_INFORMATION PROVIDED_.

- - - - - - -

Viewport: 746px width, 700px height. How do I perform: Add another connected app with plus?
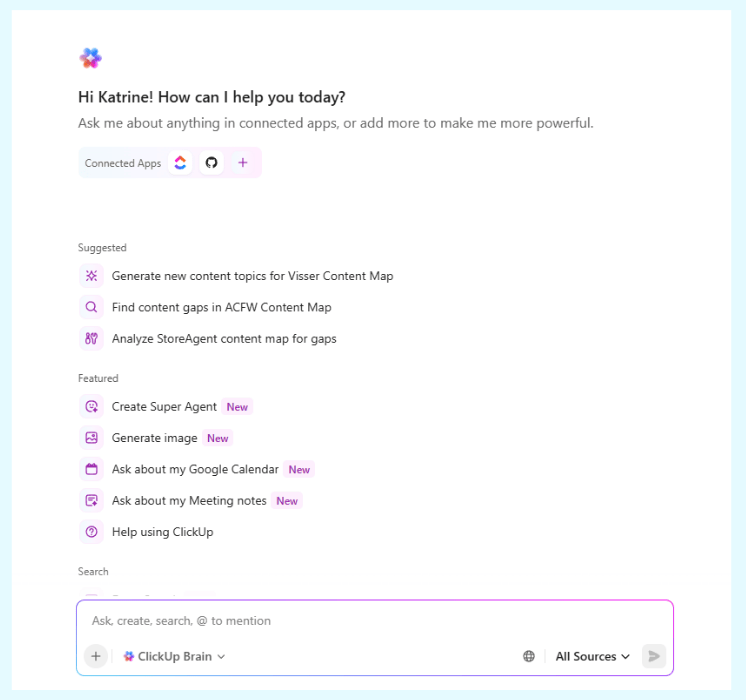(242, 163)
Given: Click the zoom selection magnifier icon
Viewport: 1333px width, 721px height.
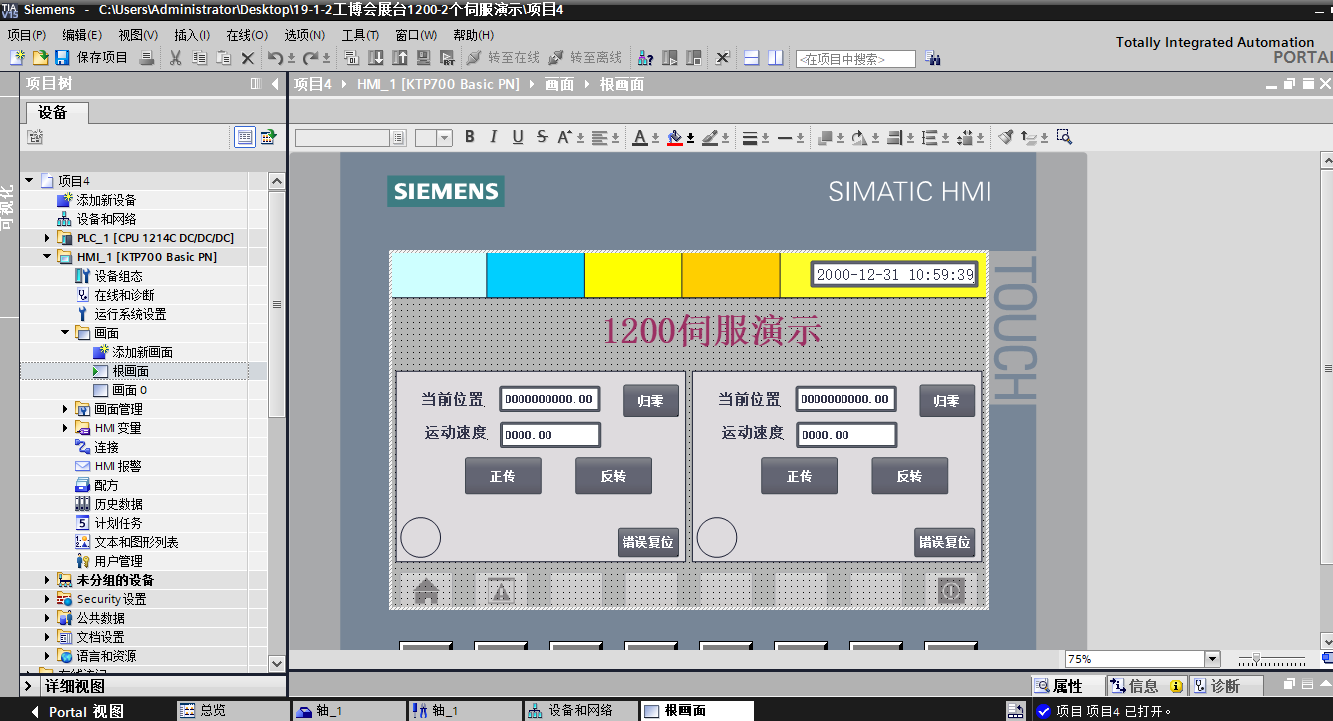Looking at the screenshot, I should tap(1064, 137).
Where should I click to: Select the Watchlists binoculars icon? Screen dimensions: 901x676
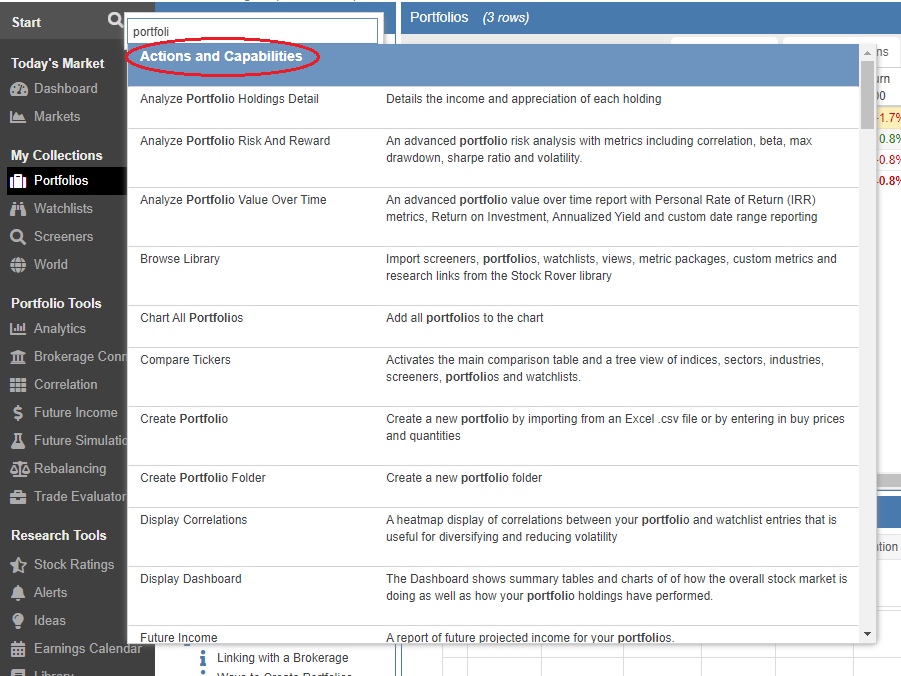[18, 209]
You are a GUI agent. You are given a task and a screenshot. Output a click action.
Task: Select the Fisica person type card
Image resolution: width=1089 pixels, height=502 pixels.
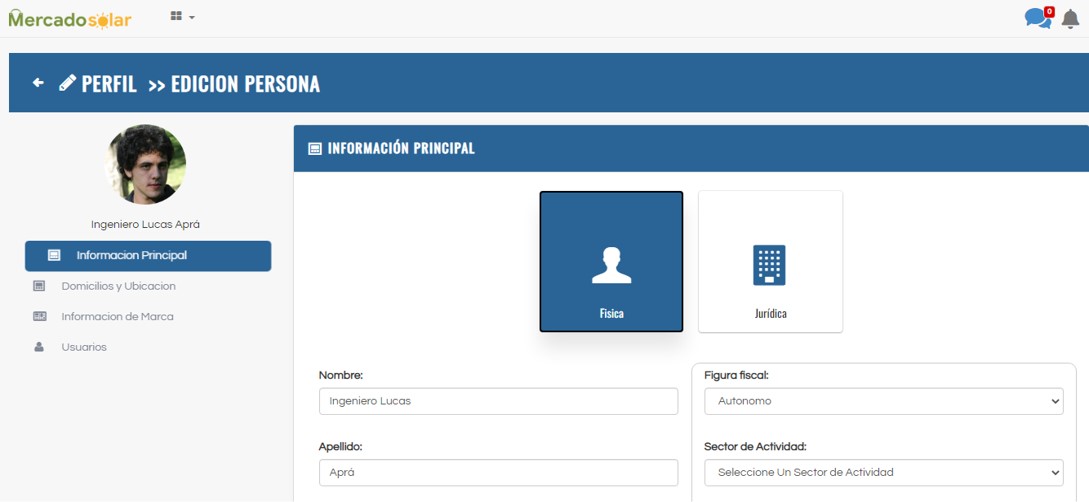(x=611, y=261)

- - - - - - -

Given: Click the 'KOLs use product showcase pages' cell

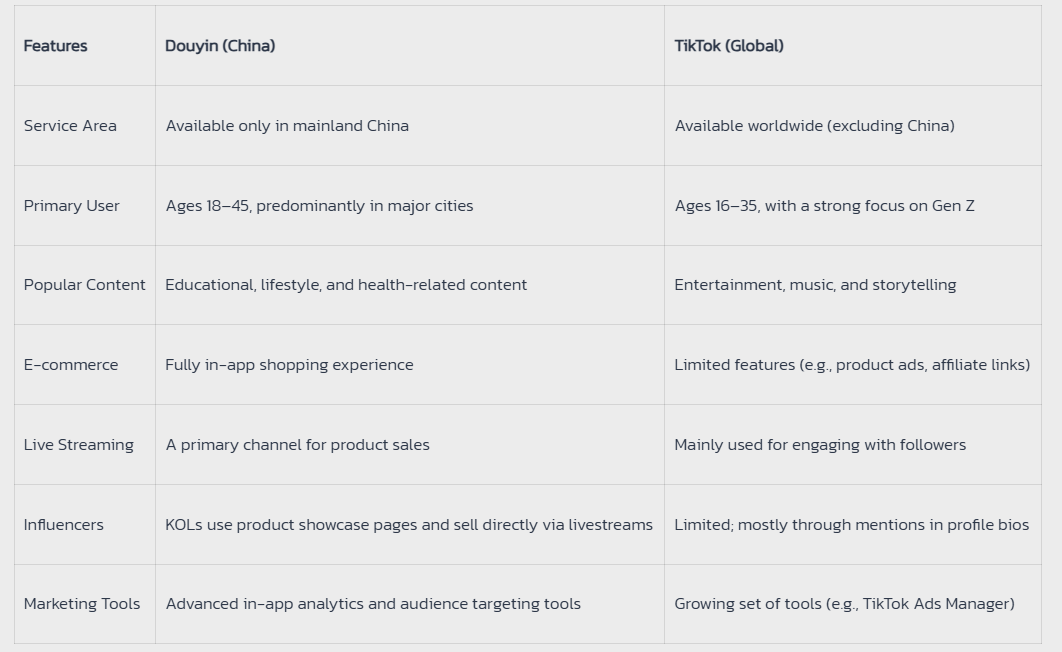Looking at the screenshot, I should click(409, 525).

- - - - - - -

_YOUR GOAL_. Retype the entries in Block 1 exactly, from the line containing "Viewport: 746px width, 700px" down to the line containing "(x=611, y=261)", both lines included, and leave the pictures out.

_EXERCISE RESPONSE_.
Viewport: 746px width, 700px height. How do I perform: Add another connected app with plus?
(242, 163)
Given: Click the zoom selection magnifier icon
Viewport: 1333px width, 721px height.
Looking at the screenshot, I should tap(1064, 137).
Where should I click to: Select the Watchlists binoculars icon? Screen dimensions: 901x676
[18, 209]
You are a GUI agent. You are given a task and a screenshot. Output a click action.
Task: Select the Fisica person type card
Image resolution: width=1089 pixels, height=502 pixels.
(x=611, y=261)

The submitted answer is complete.